== Text provided ==
In still another example, the means for aligning the individual projectiles to prevent tumbling thereof includes flux compression generators 160 and 162, FIG. 10, one on each end of projectile core 164 each of which generate a magnetic alignment field to align the projectiles. Each flux compression generator includes magnetic core element 166 as shown for flux compression generator 160, a number of coils 168 about core element 166, and explosive charge 170 which implodes magnetic core element when explosive charge 170 is detonated. The specific design of flux compression generators is known to those skilled in the art and therefore no further details need be provided here.

As shown in FIG. 11, kinetic energy rod warhead 180 includes flux compression generators 160 and 162 which generate the alignment fields shown at 182 and 184 and also multiple detonators 186 along the length of explosive charge 190 which generate a flat shock wave front as shown at 192 to align the projectiles at 194. As stated above, foam body 140 may also be included in this embodiment to assist with projectile alignment.
===
== Given entries ==
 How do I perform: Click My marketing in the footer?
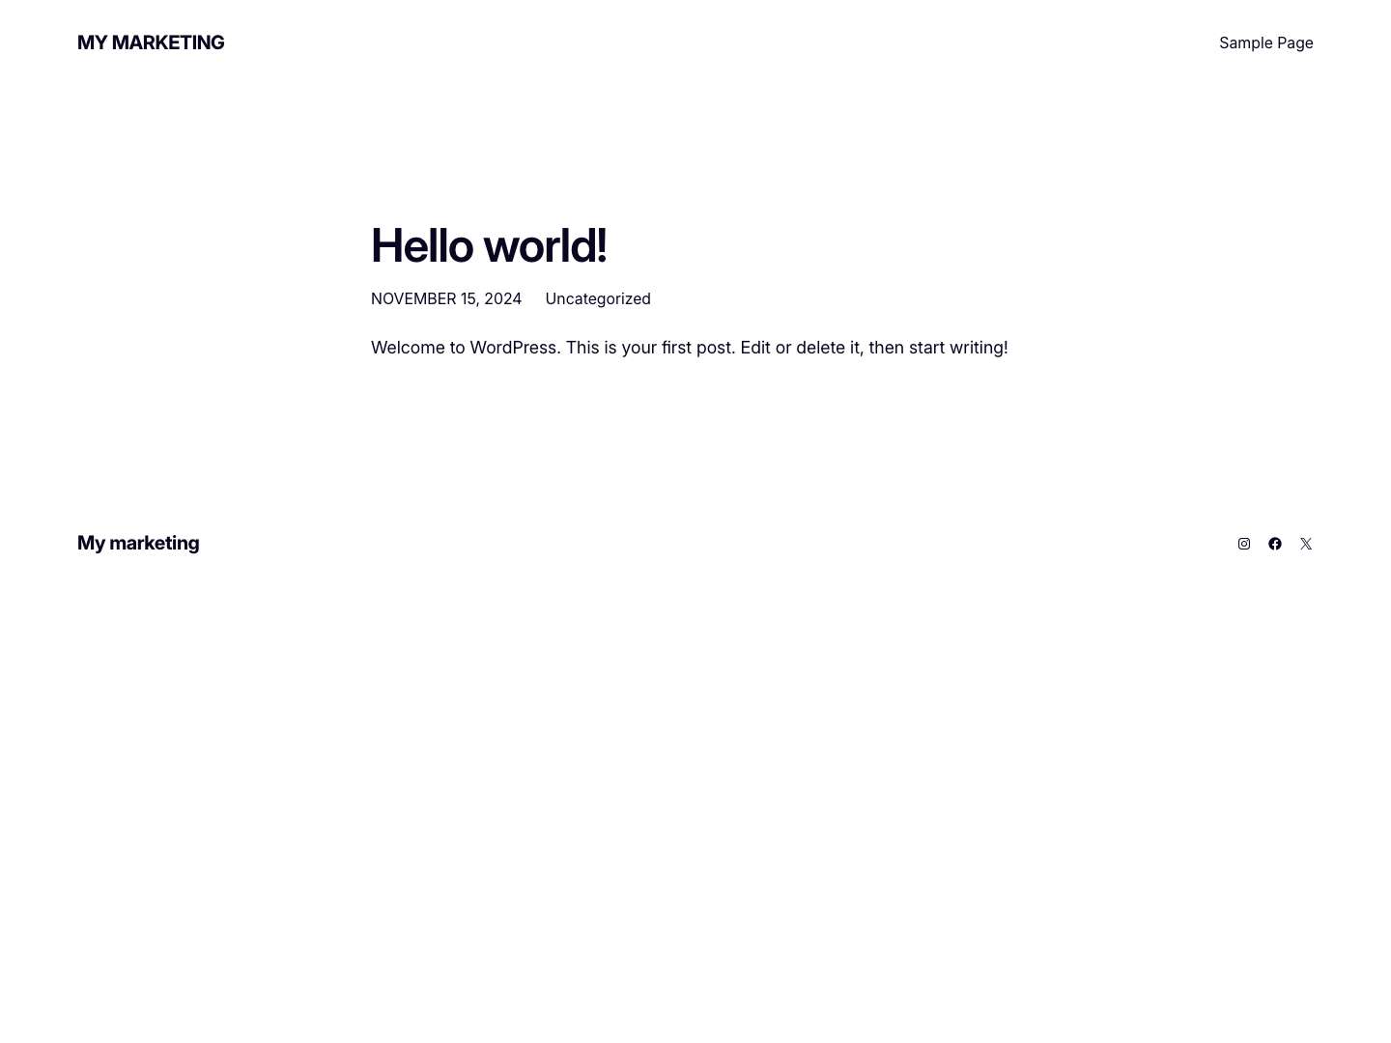[138, 543]
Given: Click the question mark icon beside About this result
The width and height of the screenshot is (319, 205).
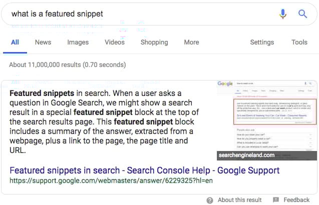Looking at the screenshot, I should click(x=210, y=200).

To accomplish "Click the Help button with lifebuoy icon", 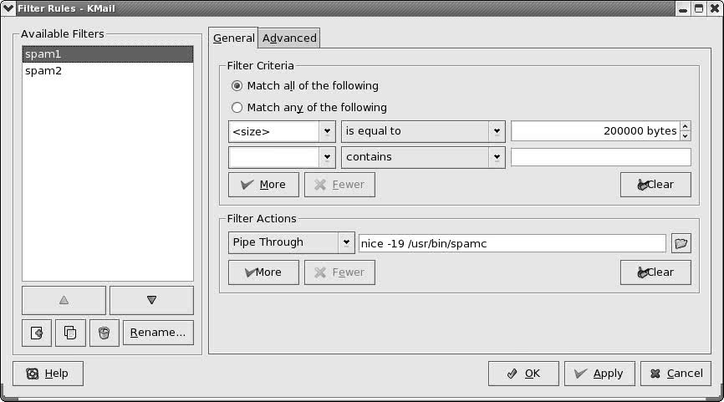I will [x=48, y=374].
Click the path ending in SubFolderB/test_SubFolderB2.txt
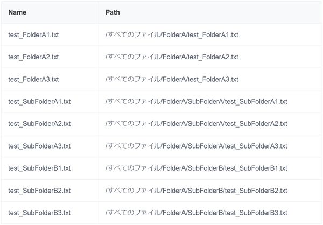323x225 pixels. pyautogui.click(x=196, y=191)
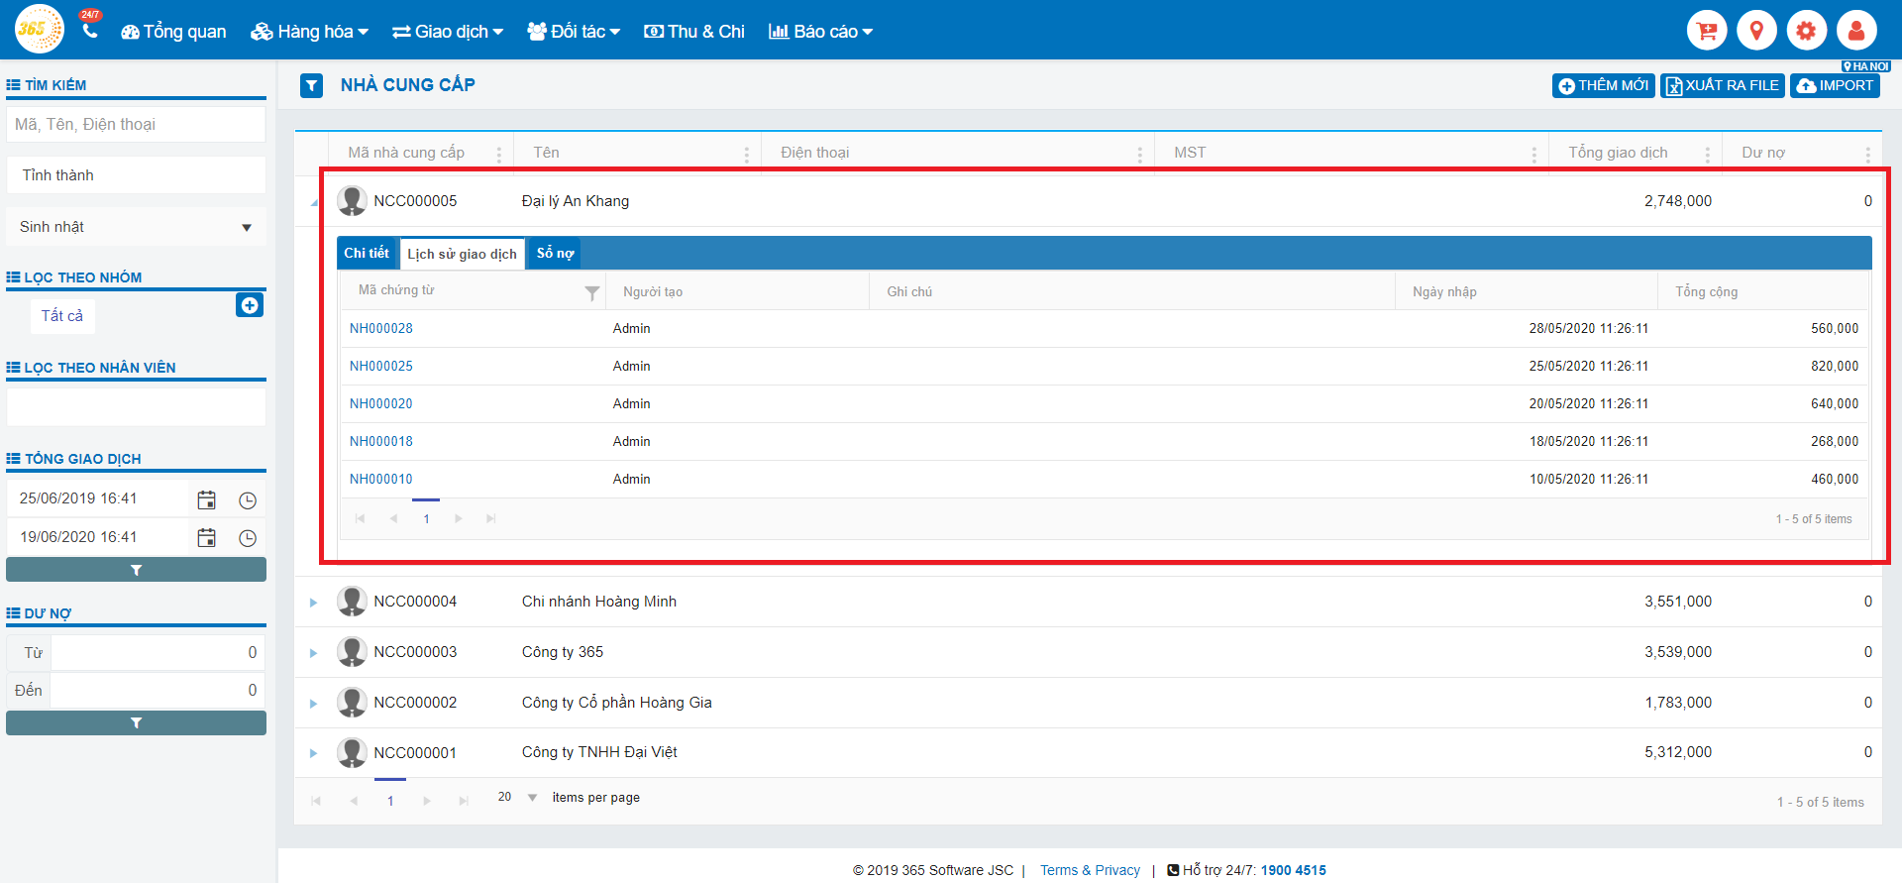Expand supplier row NCC000004

pyautogui.click(x=313, y=603)
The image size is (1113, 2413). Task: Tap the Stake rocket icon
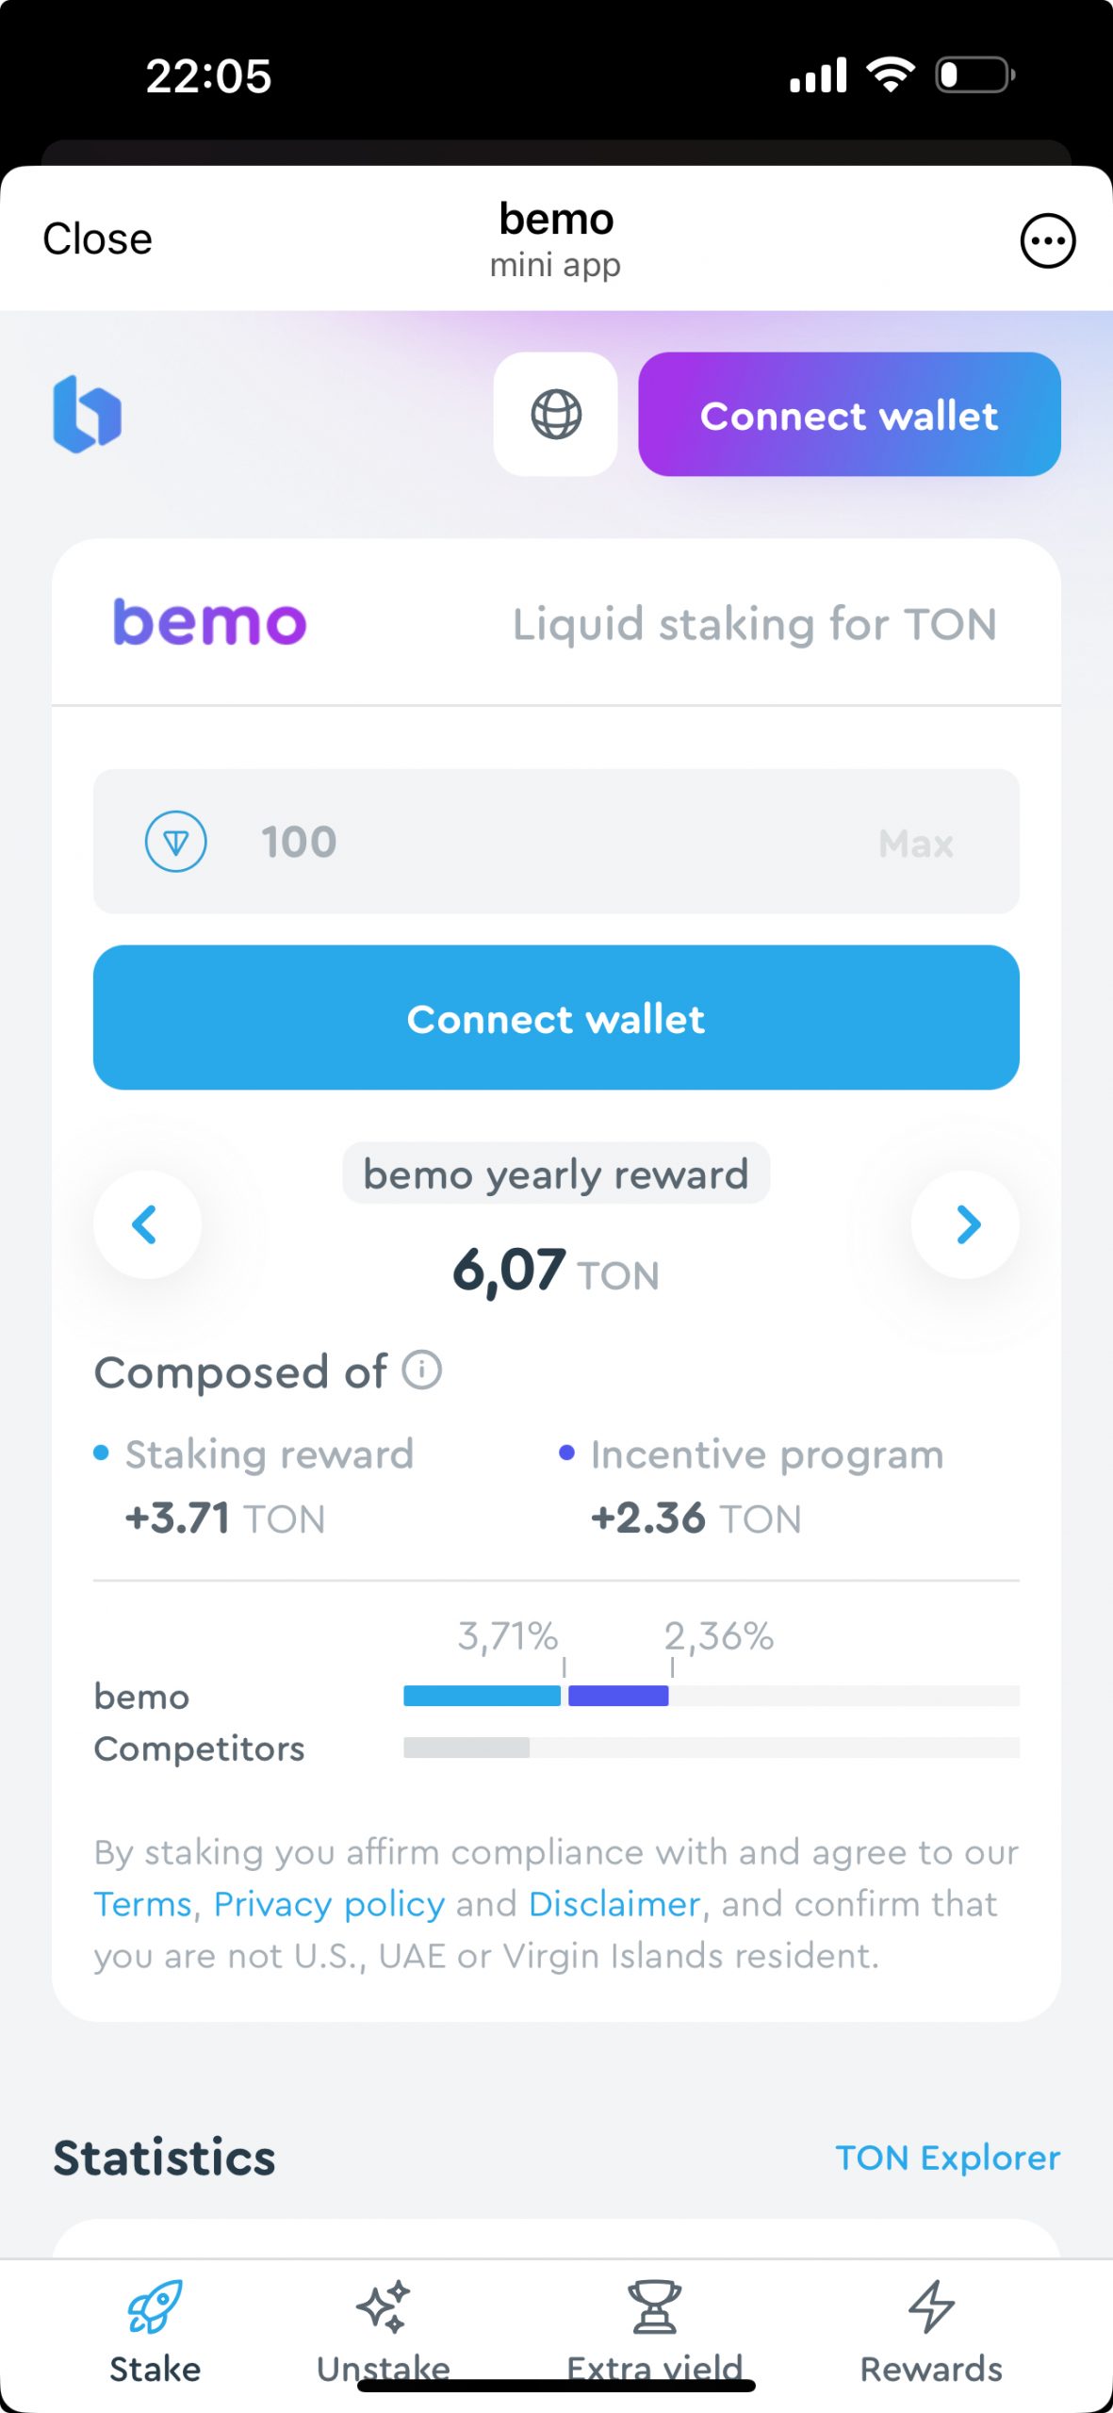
===
■ Exercise details
Can you copy out the warhead text, beginning at the words "In still another" and stopping after "be provided here.", with "tumbling" changed to "yawing"?

■ Solution
In still another example, the means for aligning the individual projectiles to prevent yawing thereof includes flux compression generators 160 and 162, FIG. 10, one on each end of projectile core 164 each of which generate a magnetic alignment field to align the projectiles. Each flux compression generator includes magnetic core element 166 as shown for flux compression generator 160, a number of coils 168 about core element 166, and explosive charge 170 which implodes magnetic core element when explosive charge 170 is detonated. The specific design of flux compression generators is known to those skilled in the art and therefore no further details need be provided here.